When I went for the briefing thing by the surgeons, they told me the risk that I had to take out 70 per cent of my liver, (and) my gall bladder will be removed. That means I cannot store bile juice. Bile is needed to digest fats, so post-op, I will somehow put on weight, because the gall bladder is removed. And then, there’s a 1 per cent mortality rate. That means one person out a hundred will die on the operating table.

There are also side effects with medication. Some people will become bald – botak, and then, some people will also have diabetes and high blood pressure.

‘I wanted to help someone’

But I went with the peace of God. But I had to bring my mum down, because I needed to next-of-kin’s consent to this. My mum was ok, she knows that since young, I wanted to help someone. I told when I was very young, if I died, to donate all my organs. So she knows that I had to do this. So I got the full support from my mum.

It was very tiring for my mum. She had to be grilled by the interviewers, because according to the ethics committee, according to the HOTA – the Human Organ Transplant Act – there shouldn’t be any money involved in this. So they were very careful in the selection process, that I’m not selling my liver for profit.
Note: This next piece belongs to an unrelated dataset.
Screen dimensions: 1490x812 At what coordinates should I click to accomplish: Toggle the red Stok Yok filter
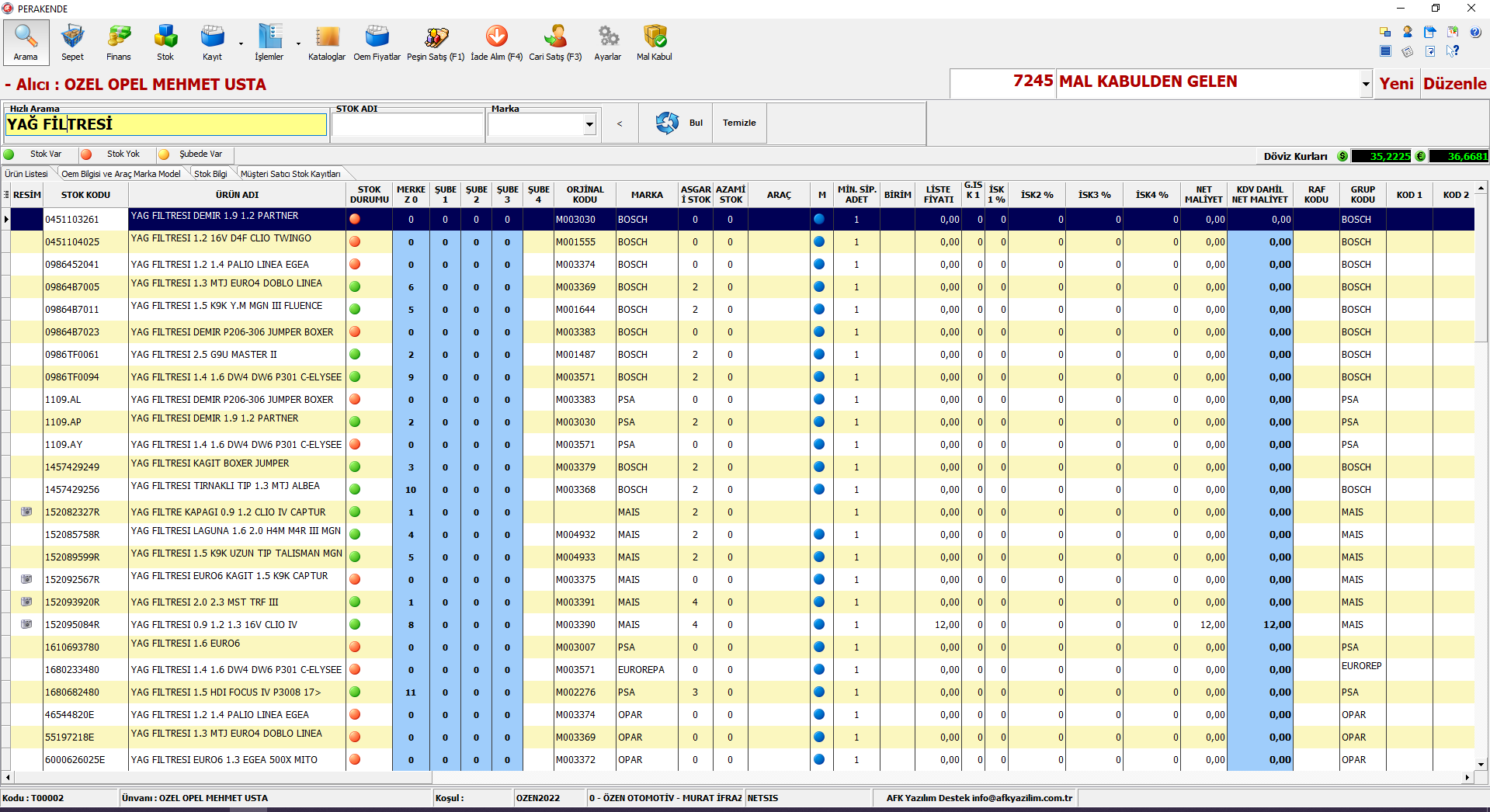pos(86,154)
There wasn’t any fear, because 1 per cent is not very high. To me, I needed to do what was more important, to save a life, and not be so concerned about the side effects and the mortality rate.

The operation itself was on Friday. Mine was about 9 hours. They had to open me up, take out my liver and then, while I’m being stitched back, operate on Mr Toh (the liver recipient), so it was side-by-side.

The whole operation lasted about 20 hours.

After that, post-op, I became good friends with Mr Toh. I was invited to his home a few times, and then we became quite close. I think naturally, because a part of me is in him.

He started sharing about his family, and coincidentally, before the operation, I found out – my mum found out – that my mum and his dad – they used to stay in the same kampung. So it’s a very small world.

And for Mr Toh, it was very urgent. He needed a transplant in 7 days, if not, he will be gone.

I came from a broken family, so I can imagine a 3-year-old boy (Mr Toh’s son) growing up without his dad. Maybe that was what prompted me to respond to this.

Since secondary school days, my form teacher – Miss Yap – she was very active in volunteer work. So she will bring us to children’s homes, to old folks’ homes. That’s where I learnt about helping others.

I came from a very broken family. My dad, because of his own problems, we had to sell 2 flats to help him settle his problems.

I don’t want other people to go through what I went through. I know I cannot help a lot of people, I cannot help the entire world, but if I can just help one, make a difference in one, to me, that’s enough.

A lot of people think I had a good job in police force, why did I leave to become a social worker, to become a volunteer? I think the priorities are different in my life. It’s not about getting cash and cars and everything. I think it’s beyond that. There’s a purpose in all our lives.”